Se greffe sur cet ensemble . la poétique de la narcose présent dans les trois ouvrages cités ci-dessus, les figures ont souvent les yeux clos, partis dans une narcose qui ressemble à la figure de la mort, les êtres sont comme pétrifiés (Dans la culture perse, la pierre de patience " Syngué Sabour" recueille toutes les confessions du monde). Ce passage par la narcose permet d' accéder à une autre dimension, à un autre espace-temps -

Somptueuses, les premières pages du roman Le Garçon qui voulait dormir, s'ouvrent et se ferment comme des paupières ensommeillées.Erwin émerge du sommeil auquel il a recours pour faire revivre tout un pan de sa vie anéantie.Dormir n'est pas une fuite pour Erwin, c'est une plongée au cœur de la vérité.

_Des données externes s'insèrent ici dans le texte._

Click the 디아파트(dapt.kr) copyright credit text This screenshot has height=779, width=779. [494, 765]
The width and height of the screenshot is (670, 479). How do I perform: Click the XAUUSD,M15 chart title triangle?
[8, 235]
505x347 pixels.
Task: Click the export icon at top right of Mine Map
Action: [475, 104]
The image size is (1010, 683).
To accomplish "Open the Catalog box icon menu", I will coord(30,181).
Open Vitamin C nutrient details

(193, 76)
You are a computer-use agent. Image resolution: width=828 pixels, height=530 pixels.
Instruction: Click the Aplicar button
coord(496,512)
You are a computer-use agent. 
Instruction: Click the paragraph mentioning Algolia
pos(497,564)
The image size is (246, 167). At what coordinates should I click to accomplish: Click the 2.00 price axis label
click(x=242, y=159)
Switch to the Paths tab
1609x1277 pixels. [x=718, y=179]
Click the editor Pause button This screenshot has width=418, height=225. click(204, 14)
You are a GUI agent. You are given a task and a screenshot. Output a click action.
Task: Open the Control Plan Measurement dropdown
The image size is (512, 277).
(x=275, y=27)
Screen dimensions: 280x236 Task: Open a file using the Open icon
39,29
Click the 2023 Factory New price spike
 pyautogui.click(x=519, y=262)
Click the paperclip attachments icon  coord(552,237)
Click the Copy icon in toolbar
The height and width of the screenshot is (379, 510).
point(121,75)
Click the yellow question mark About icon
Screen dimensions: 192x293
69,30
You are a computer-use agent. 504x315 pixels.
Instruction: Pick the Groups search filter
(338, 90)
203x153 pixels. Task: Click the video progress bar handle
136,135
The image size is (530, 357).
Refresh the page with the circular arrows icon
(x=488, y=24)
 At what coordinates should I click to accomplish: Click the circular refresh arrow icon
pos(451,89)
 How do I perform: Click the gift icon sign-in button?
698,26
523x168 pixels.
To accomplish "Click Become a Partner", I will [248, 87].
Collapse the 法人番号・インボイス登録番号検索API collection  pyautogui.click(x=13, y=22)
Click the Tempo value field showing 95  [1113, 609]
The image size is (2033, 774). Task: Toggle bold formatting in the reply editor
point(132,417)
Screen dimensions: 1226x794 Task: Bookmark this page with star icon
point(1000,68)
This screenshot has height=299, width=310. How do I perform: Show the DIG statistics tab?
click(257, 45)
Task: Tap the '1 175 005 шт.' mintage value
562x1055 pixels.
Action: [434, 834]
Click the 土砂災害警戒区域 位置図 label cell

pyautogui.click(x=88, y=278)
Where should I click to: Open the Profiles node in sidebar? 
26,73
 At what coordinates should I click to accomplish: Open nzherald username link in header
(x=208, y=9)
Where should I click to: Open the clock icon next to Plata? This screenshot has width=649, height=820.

En restant tout ouïe aux bruits du monde, il entre en contact avec ses parents défunts par le biais de rêves fugaces, Les personnages se confondent les uns avec les autres, ils se cherchent, croient se reconnaître et disparaissent comme des mirages. « Apparemment, nous portons en nous d'autres personnes que nous-mêmes » -d'où l'anonymat de mes figures..qui ne regardent plus le spectateur , ce qui nous regarde, ce n'est pas le sujet représenté, mais l'objet peint.